Kenan ALPAY
"Terörizmin Finansmanını Önleme Kanunu" Tuzağı
Terör, terörist ve terörizm kavramları uluslara arası emperyalist siyasetin olduğu kadar bölgesel-yerel despotik iktidarların da her türlü gayrı hukuki icraatlarına meşruiyet kazandırabilmenin müstesna araçlarından biri olduğundan kimsenin kuşkusu yok. Terörle mücadele adına yapılan hemen her türlü kanuni düzenleme, operasyon veya müdahale ‘istikrarın korunması’ gibi modern dönemin en mukaddes hedefi temin etmeye matuf.
“Terör ve terörizm nedir, terörist kimdir?” sorularını sormamıza müsaade edilmiyor. Çünkü hukuki ve ahlaki ilkeleri çiğneyen mevcut işleyişe itiraz kapısını aralayan bütün girişimler “istikrarsızlık” alameti sayılıyor. İstikrarı ve meşruiyeti egemen sınıflar temsil ediyor. Öte yandan kaos ve çatışmayı, ötekileştirme ve düşmanlaştırmayı haklarından mahrum edilen insanların talepleriyle eşitlemişler. Filistin, Afganistan, Irak, Çeçenistan ve son olarak Mali işgalleri üzerinden sürüp giden tartışmaları bu bağlamda değerlendirilmek durumundadır.
FAFT’nin Emir ve Görüşleri İçin Hazır Ol!
Bu sıralarda Türkiye’nin gündeminde pek tartışılmıyor olsa da geleceğini ciddi anlamda etkileme ihtimali olan bir yasal düzenleme söz konusu. ABD’nin öncülüğünde 1989 senesinde kurulan FATF (Mali Eylem Görev Gücü) sözde “bankaların terör finansmanı ve kara para aklanmasını önlemeyi engellemek” amacıyla faaliyet yürütüyor. FAFT Başkanı Türkiye’nin terörün finansmanıyla alakalı beklenen standartları hayata geçirmediği gerekçesiyle baskı kurmak amacıyla sık sık gelir gider oldu. Türkiye’nin üyeliğini askıya almakla hatta ilişkileri kesmekle tehdit ediyor. Hükümeti, Meclis’i, bürokratları olduğu kadar TÜSİAD, TOBB, Bankalar Birliği gibi sermaye çevrelerini de tazyik altında tutuyorlar.

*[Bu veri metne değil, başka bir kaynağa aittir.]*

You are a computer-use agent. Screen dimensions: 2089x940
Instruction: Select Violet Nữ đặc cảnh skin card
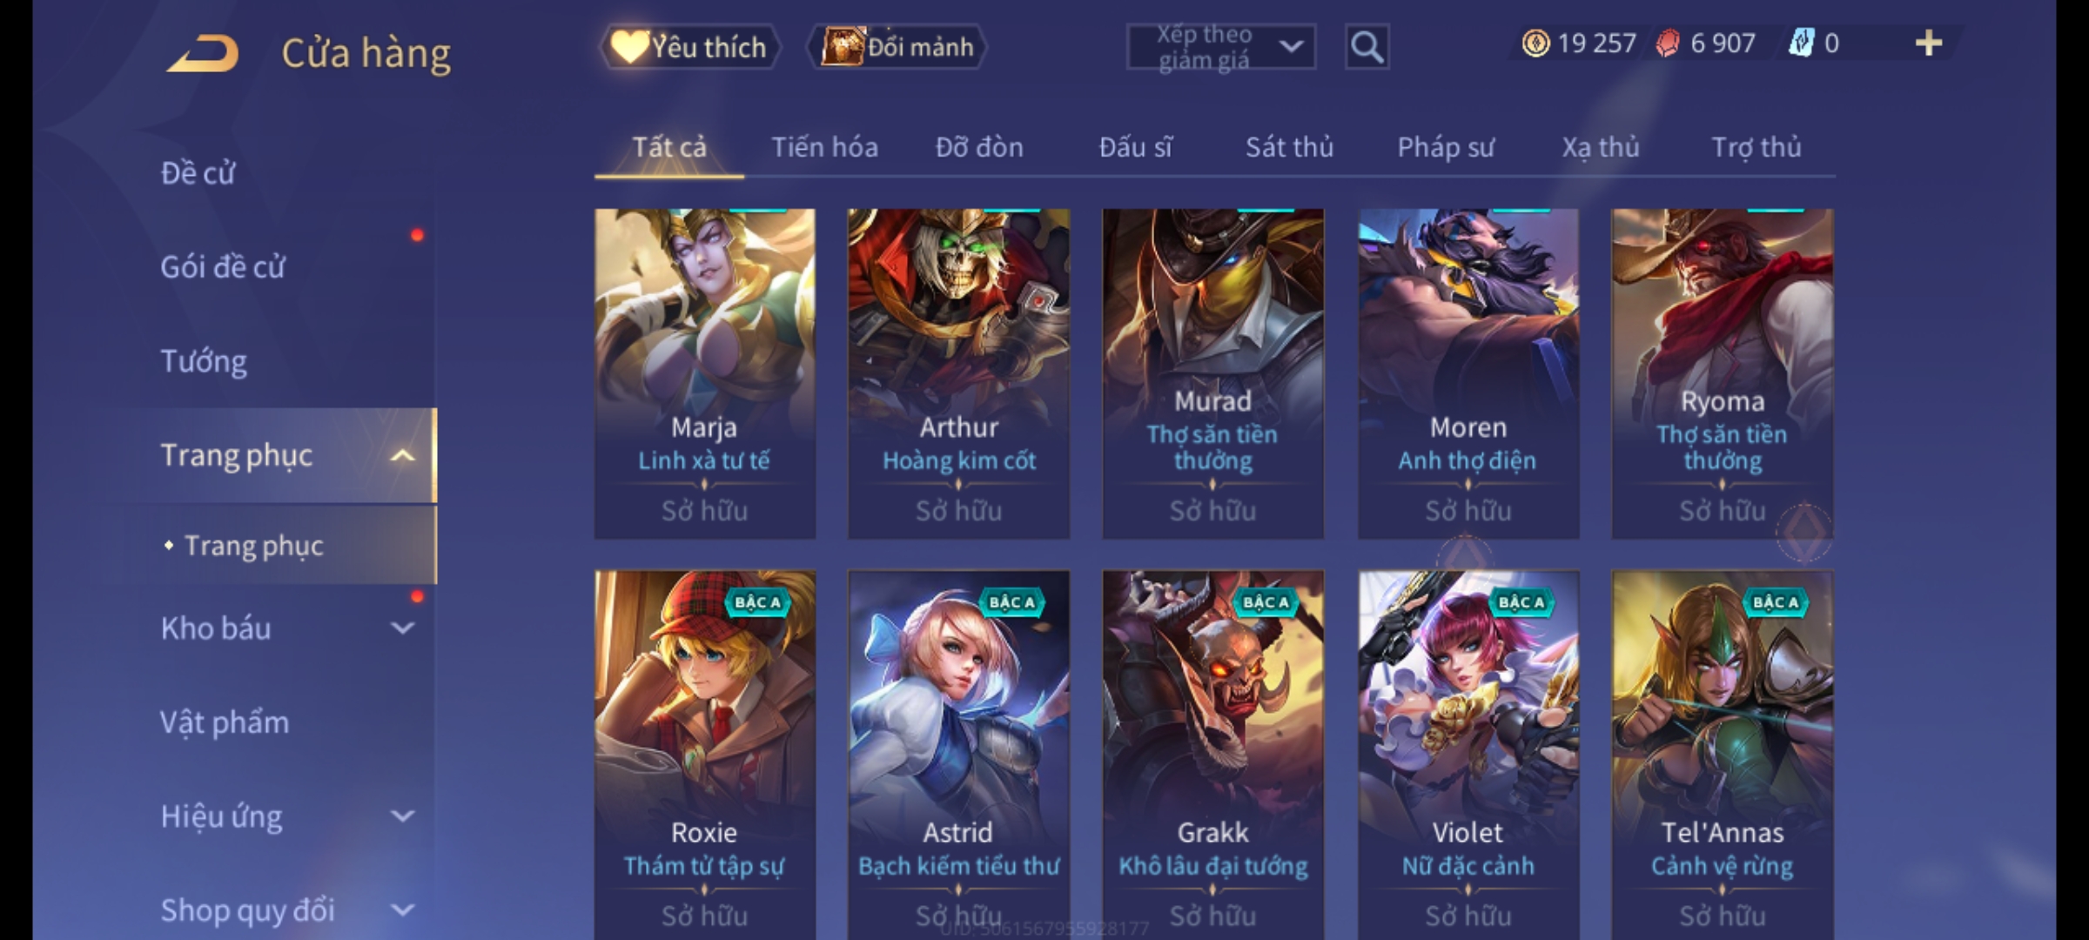1468,755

Neden FAFT diğer ülkeler üzerinde olduğu gibi Türkiye üzerinden de baskı kuruyor? FAFT ne istiyor? Bu sorunun cevabını isterseniz sıkı bir liberal olan Metin Münir ve sıkı bir Kemalist olan Saygı Öztürk’ten alalım önce. Çünkü biri liberal diğeri Kemalist olan bu iki gazetecinin konuya yaklaşımları ibret verici bir paralellik arz ediyor. Mesela Milliyet’teki köşesinde Metin Münir “Ortadoğu kilometre kareye en çok terör örgütünün düştüğü bölge” hükmünden hareketle FAFT’ın verdiği ev ödevini gereğince çalışmayan Hükümeti azarlıyor. Para, sermaye hatta ticaret ambargosuna maruz kalacağımıza dair ihtarıyla FAFT’nin istediği yasayı kuşa çevirmek veya kadük bırakmak gibi kurnazlıklara müracaat edilmemesini tavsiye ediyor. Yoksa İran ve Kuzey Kore gibi tecrit edilenin kaçınılmaz olduğunu vurguluyor. İlaveten aslında bürokratların bu yasa için gerekli hassasiyet ve hızı sergileyemeyenlere yönelik muazzam bir tepkisi olduğunu da öğrenmiş oluyoruz.
Askeri vesayet adına Hürriyet ve Sözcü’de sergilediği performansla göz kamaştırıcı bir gazetecilik örneği sergileyen Saygı Öztürk, AK Parti Hükümeti’ni FAFT’nin konseptine göre konumlanmaya davet ederken şöyle bir cümle kuruyor: “Dünyanın terörist olarak ilan ettiği bazı kişiler, Türkiye’de “çok itibarlı” oluyor. Bunun hayli örnekleri de var.” Hangi teröristler nasıl bir itibarla muamele görüyor, sorusunu şimdilik bir kenara bırakalım. Çünkü Saygı Öztürk Türkiye’nin, İran ve Kuzey Kore’den sonra üçüncü derecede “en riskli ülke” olduğu yani terörün finansmanına ilişkin işlemlerin en yüksek olduğu ülkeler arasında görülmeye başlandığı yönündeki kaygılarla yanıp tutuşuyor. O da Metin Münir gibi bu kaygıları için FAFT raporlarını, bürokratların beyanlarını ve Kemalist siyasetçilerin görüşlerini dayanak alıyor.